Crítica publicada em O Globo
Por Clovis Levi – Rio de Janeiro – 09.08.1980

Barra

Chapeuzinho amarelo de medo

A boa ideia de adaptar o livro de Chico Buarque – O Chapeuzinho Amarelo – acabou resultando num bom espetáculo a que o público carioca pode assistir no Teatro Candido Mendes, com direção de Zeca Ligiero. O ponto de partida de tudo é o medo. A personagem Chapeuzinho Amarelo assume a posição de que o mundo é mau e, em consequência, torna-se solitária e insegura, colocando uma barreira entre seu desejo de obter o prazer e as fantasias de temor total trazidas pelos seus fantasmas. Ela não brinca, não sai de casa, não quer sujar a roupa, detesta (detesta mesmo?) isso e aquilo; é, enfim, uma chata consumada. A perspectiva de vida de Chapeuzinho Amarelo é a mais triste possível. Mas ela tem um encontro em sua vida e isso vai modificar todas as suas posições doentias em relação ao mundo. E, evidentemente, para um Chapeuzinho que se preza, esse encontro só poderia ser mesmo com um lobo.
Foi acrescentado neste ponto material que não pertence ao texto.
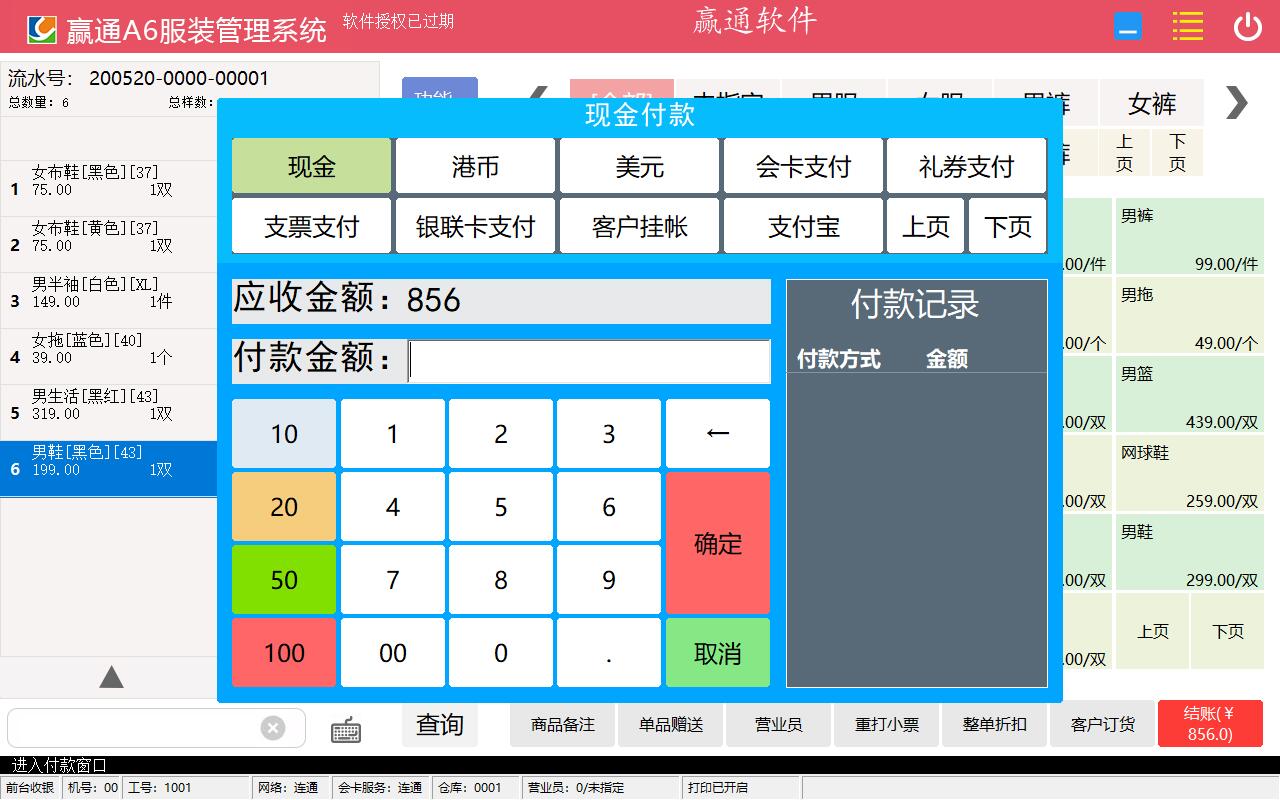Click the on-screen keyboard icon

coord(346,730)
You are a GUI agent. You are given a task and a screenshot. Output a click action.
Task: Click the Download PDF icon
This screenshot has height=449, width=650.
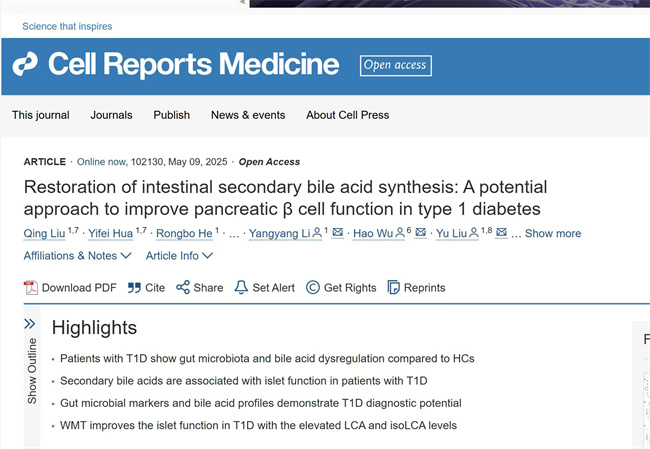[x=31, y=288]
A encenação de Zeca Ligiero é inteligente, interessante, criativa. O espetáculo conta com bons achados, como o som do ping-pong apertando os copos de plástico, ou como o telefone feito com um cabide e com um desentupidor de pia. As roupas criam um visual alegre e colorido e a música, de Chico Sá e Ricardo Pavão ajuda a criar um bom clima. Há um agradável tom de comicidade, tanto com a mulher de quatro braços como com a “deusa da meleca”. E Zeca conta ainda com um bom elenco: Felipe Pinheiro, Juliana Prado, Chico Sérgio, Zezé Polessa, Márcio Faluão e Jana Castanheira sustentam bem as propostas do espetáculo, com segurança e boa comunicabilidade.

Surpreendentemente, a encenação sofre uma queda quando vai se aproximando do final, que é, exatamente, o momento do encontro entre “Chapeuzinho” e o “Lobo”. Durante a maior parte do espetáculo cria-se, para a plateia, a informação de que “Chapeuzinho” é a pessoa que tem medo de tudo. Cria-se, também, a expectativa do encontro de uma grande medrosa com o lobo (que já carrega, nas costas, a conotação de ser mau). E o que acontece nesse encontro? A Chapeuzinho Amarelo sofre uma brusca (brusquíssima!) transformação, perde o medo e passa a brincar com o lobo. Desta forma o espetáculo joga fora toda a tensão dramática do encontro; e joga fora, também, o prazer que o público teria ao notar a gradativa transformação do personagem – não través de um passe de mágica – mas através de uma maneira mais clara e aberta de encarar o mundo e seus lobos (que nem sempre são maus). Há uma queda na encenação e o final fica meio chocho. De qualquer forma, essa é uma observação de um aspecto que empobrece o espetáculo, mas não lhe tira o valor de ser um bom programa para as crianças cariocas.